── Data rows
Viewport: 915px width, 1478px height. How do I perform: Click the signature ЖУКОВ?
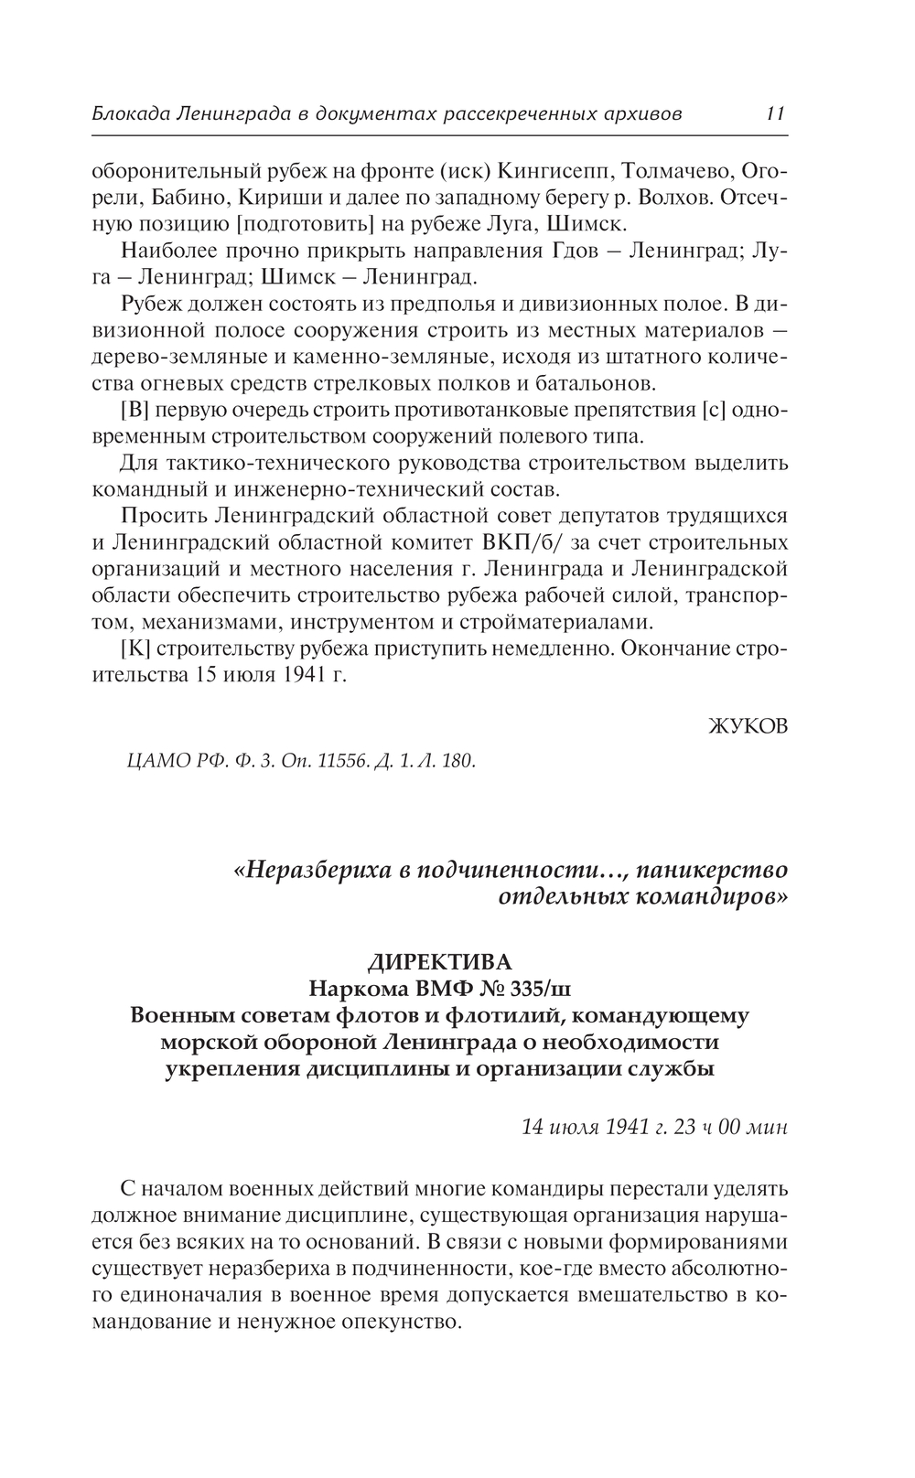pyautogui.click(x=748, y=726)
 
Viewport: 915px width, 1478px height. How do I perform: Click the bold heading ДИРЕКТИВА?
pyautogui.click(x=439, y=962)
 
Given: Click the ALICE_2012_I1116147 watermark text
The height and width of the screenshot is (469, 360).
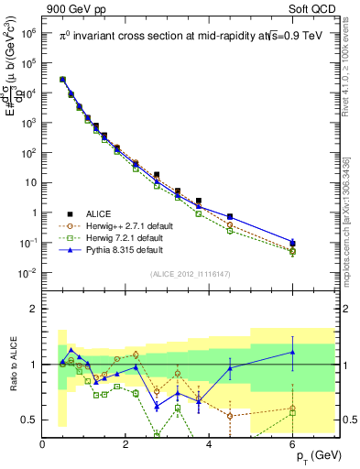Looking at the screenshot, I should pyautogui.click(x=191, y=273).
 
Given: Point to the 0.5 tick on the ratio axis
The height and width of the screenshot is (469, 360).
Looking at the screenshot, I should pyautogui.click(x=28, y=420).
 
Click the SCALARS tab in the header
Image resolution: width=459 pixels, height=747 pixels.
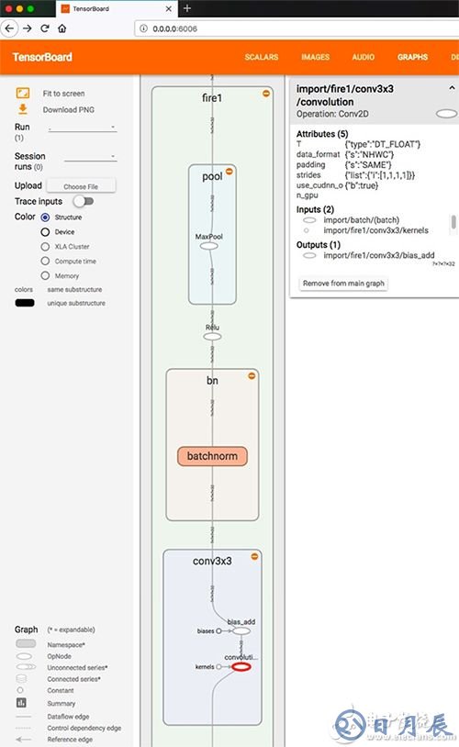pos(262,57)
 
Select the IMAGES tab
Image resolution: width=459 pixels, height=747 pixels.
pos(315,57)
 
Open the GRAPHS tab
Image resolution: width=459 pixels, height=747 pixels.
pos(412,57)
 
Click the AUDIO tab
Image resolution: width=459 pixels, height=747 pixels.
pos(363,57)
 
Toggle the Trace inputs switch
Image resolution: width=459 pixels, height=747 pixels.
pos(83,201)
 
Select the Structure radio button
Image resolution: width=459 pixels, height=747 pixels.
pos(45,217)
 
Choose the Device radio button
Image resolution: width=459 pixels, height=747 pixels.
pos(45,232)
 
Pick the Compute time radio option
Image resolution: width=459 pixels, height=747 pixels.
pos(45,262)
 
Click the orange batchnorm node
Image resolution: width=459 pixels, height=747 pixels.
pos(212,456)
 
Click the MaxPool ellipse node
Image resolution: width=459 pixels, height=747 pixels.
pos(208,246)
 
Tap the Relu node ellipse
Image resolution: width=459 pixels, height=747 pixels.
pos(212,336)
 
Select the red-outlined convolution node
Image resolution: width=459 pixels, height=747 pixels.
pos(241,667)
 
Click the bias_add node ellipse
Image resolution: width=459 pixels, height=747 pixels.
pos(241,631)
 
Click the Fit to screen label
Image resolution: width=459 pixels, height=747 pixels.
pos(63,94)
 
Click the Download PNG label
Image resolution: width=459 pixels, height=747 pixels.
pos(66,109)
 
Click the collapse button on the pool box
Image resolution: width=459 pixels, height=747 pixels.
pos(230,171)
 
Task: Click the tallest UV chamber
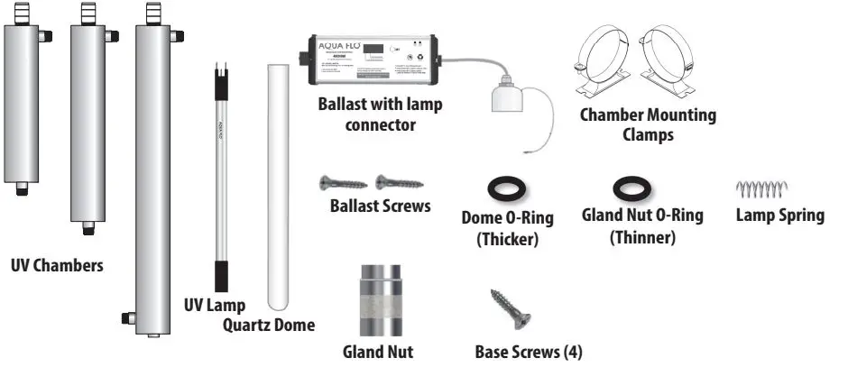point(152,180)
────
## Instructions for the task
Return everything in the entries above from the line containing "Choose the Device radio button" down to the line containing "pos(208,246)", both lines included, copied without any change.

## Correct result
Choose the Device radio button
Image resolution: width=459 pixels, height=747 pixels.
pos(45,232)
 
Pick the Compute time radio option
Image resolution: width=459 pixels, height=747 pixels.
pos(45,262)
 
Click the orange batchnorm node
Image resolution: width=459 pixels, height=747 pixels.
pos(212,456)
 
Click the MaxPool ellipse node
Image resolution: width=459 pixels, height=747 pixels.
pos(208,246)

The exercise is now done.